§ **Work order**:
No record may be left out; print them all verbatim.

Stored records
● ● ● ● ● ● ●
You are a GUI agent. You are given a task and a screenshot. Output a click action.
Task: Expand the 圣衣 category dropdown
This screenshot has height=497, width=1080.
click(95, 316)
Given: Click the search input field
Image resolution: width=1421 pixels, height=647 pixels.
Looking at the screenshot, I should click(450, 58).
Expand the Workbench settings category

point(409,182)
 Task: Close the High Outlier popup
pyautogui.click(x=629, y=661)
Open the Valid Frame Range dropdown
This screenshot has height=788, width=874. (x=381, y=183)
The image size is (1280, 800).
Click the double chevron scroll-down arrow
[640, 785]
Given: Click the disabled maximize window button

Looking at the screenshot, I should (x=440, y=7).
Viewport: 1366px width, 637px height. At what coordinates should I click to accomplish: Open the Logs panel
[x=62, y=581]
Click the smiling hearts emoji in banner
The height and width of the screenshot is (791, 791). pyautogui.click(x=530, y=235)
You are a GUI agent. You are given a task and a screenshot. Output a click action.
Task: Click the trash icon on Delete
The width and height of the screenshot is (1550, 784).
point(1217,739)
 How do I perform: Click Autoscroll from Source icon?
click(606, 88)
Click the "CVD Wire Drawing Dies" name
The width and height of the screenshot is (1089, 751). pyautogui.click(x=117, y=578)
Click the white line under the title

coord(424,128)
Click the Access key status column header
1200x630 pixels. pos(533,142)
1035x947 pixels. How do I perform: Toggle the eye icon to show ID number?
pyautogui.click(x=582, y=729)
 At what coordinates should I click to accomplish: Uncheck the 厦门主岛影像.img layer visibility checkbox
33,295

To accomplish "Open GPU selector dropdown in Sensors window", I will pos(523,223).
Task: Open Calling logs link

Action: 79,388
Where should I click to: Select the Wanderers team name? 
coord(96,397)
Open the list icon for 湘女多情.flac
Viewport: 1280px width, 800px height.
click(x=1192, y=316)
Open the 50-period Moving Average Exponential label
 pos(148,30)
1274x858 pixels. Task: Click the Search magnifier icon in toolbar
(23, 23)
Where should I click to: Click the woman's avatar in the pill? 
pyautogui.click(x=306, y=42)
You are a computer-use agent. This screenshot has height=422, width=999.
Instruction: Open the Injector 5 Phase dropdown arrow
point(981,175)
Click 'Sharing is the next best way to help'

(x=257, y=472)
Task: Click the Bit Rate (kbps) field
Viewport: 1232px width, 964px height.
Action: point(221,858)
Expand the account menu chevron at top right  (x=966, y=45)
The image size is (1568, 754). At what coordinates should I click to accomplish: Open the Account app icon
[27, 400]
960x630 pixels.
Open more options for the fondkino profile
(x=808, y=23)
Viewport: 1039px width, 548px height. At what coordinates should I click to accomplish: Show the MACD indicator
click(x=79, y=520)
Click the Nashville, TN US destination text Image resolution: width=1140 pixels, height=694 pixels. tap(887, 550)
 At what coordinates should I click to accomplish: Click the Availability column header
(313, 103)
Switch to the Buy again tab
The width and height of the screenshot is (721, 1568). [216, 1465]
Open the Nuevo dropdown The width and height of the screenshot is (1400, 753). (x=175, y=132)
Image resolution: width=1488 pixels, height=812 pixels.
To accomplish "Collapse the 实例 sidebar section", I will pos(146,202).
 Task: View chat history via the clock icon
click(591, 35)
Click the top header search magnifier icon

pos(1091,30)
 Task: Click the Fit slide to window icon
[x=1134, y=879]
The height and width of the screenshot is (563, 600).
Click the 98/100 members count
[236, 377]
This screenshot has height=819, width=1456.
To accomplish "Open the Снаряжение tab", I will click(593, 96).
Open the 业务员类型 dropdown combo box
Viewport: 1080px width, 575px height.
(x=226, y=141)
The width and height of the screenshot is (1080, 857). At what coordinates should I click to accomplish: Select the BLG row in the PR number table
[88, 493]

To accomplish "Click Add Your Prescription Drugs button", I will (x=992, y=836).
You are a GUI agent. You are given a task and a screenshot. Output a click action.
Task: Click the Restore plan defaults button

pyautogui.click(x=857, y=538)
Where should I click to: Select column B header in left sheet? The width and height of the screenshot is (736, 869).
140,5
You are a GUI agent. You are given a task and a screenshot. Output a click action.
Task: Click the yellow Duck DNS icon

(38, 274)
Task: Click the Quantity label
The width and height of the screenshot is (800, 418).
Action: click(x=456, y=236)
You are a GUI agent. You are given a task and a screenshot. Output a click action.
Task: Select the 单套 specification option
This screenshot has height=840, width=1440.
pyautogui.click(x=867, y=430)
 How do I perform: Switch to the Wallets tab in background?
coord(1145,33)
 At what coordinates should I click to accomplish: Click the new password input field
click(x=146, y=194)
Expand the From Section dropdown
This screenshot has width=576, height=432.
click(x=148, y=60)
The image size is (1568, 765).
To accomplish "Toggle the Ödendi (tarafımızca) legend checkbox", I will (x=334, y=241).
● ● ● ● ● ● ●
§ **Exercise answer**:
You are a GUI agent. You are given a task and a screenshot. Output a click action.
Task: Expand the 圣衣 category dropdown
This screenshot has height=497, width=1080.
click(95, 316)
Given: Click the search input field
Image resolution: width=1421 pixels, height=647 pixels.
Looking at the screenshot, I should click(450, 58).
Expand the Workbench settings category

point(409,182)
 Task: Close the High Outlier popup
pyautogui.click(x=629, y=661)
Open the Valid Frame Range dropdown
This screenshot has height=788, width=874. (x=381, y=183)
The image size is (1280, 800).
Click the double chevron scroll-down arrow
[640, 785]
Given: Click the disabled maximize window button

Looking at the screenshot, I should (x=440, y=7).
Viewport: 1366px width, 637px height. At what coordinates should I click to accomplish: Open the Logs panel
[x=62, y=581]
Click the smiling hearts emoji in banner
The height and width of the screenshot is (791, 791). pyautogui.click(x=530, y=235)
You are a GUI agent. You are given a task and a screenshot. Output a click action.
Task: Click the trash icon on Delete
The width and height of the screenshot is (1550, 784).
point(1217,739)
 How do I perform: Click Autoscroll from Source icon?
click(606, 88)
Click the "CVD Wire Drawing Dies" name
The width and height of the screenshot is (1089, 751). pyautogui.click(x=117, y=578)
Click the white line under the title

coord(424,128)
Click the Access key status column header
1200x630 pixels. pos(533,142)
1035x947 pixels. How do I perform: Toggle the eye icon to show ID number?
pyautogui.click(x=582, y=729)
 At what coordinates should I click to accomplish: Uncheck the 厦门主岛影像.img layer visibility checkbox
33,295

To accomplish "Open GPU selector dropdown in Sensors window", I will pos(523,223).
Task: Open Calling logs link

Action: 79,388
Where should I click to: Select the Wanderers team name? 
coord(96,397)
Open the list icon for 湘女多情.flac
Viewport: 1280px width, 800px height.
click(x=1192, y=316)
Open the 50-period Moving Average Exponential label
 pos(148,30)
1274x858 pixels. Task: Click the Search magnifier icon in toolbar
(23, 23)
Where should I click to: Click the woman's avatar in the pill? 
pyautogui.click(x=306, y=42)
You are a computer-use agent. This screenshot has height=422, width=999.
Instruction: Open the Injector 5 Phase dropdown arrow
point(981,175)
Click 'Sharing is the next best way to help'

(x=257, y=472)
Task: Click the Bit Rate (kbps) field
Viewport: 1232px width, 964px height.
Action: point(221,858)
Expand the account menu chevron at top right  (x=966, y=45)
The image size is (1568, 754). At what coordinates should I click to accomplish: Open the Account app icon
[27, 400]
960x630 pixels.
Open more options for the fondkino profile
(x=808, y=23)
Viewport: 1039px width, 548px height. At what coordinates should I click to accomplish: Show the MACD indicator
click(x=79, y=520)
Click the Nashville, TN US destination text Image resolution: width=1140 pixels, height=694 pixels. tap(887, 550)
 At what coordinates should I click to accomplish: Click the Availability column header
(313, 103)
Switch to the Buy again tab
The width and height of the screenshot is (721, 1568). [216, 1465]
Open the Nuevo dropdown The width and height of the screenshot is (1400, 753). (x=175, y=132)
Image resolution: width=1488 pixels, height=812 pixels.
To accomplish "Collapse the 实例 sidebar section", I will pos(146,202).
 Task: View chat history via the clock icon
click(591, 35)
Click the top header search magnifier icon

pos(1091,30)
 Task: Click the Fit slide to window icon
[x=1134, y=879]
The height and width of the screenshot is (563, 600).
Click the 98/100 members count
[236, 377]
This screenshot has height=819, width=1456.
To accomplish "Open the Снаряжение tab", I will click(593, 96).
Open the 业务员类型 dropdown combo box
Viewport: 1080px width, 575px height.
(x=226, y=141)
The width and height of the screenshot is (1080, 857). At what coordinates should I click to accomplish: Select the BLG row in the PR number table
[88, 493]

To accomplish "Click Add Your Prescription Drugs button", I will (x=992, y=836).
You are a GUI agent. You are given a task and a screenshot. Output a click action.
Task: Click the Restore plan defaults button

pyautogui.click(x=857, y=538)
Where should I click to: Select column B header in left sheet? The width and height of the screenshot is (736, 869).
140,5
You are a GUI agent. You are given a task and a screenshot. Output a click action.
Task: Click the yellow Duck DNS icon

(38, 274)
Task: Click the Quantity label
The width and height of the screenshot is (800, 418).
Action: click(x=456, y=236)
You are a GUI agent. You are given a task and a screenshot. Output a click action.
Task: Select the 单套 specification option
This screenshot has height=840, width=1440.
pyautogui.click(x=867, y=430)
 How do I perform: Switch to the Wallets tab in background?
coord(1145,33)
 At what coordinates should I click to accomplish: Click the new password input field
click(x=146, y=194)
Expand the From Section dropdown
This screenshot has width=576, height=432.
click(x=148, y=60)
The image size is (1568, 765).
To accomplish "Toggle the Ödendi (tarafımızca) legend checkbox", I will (x=334, y=241).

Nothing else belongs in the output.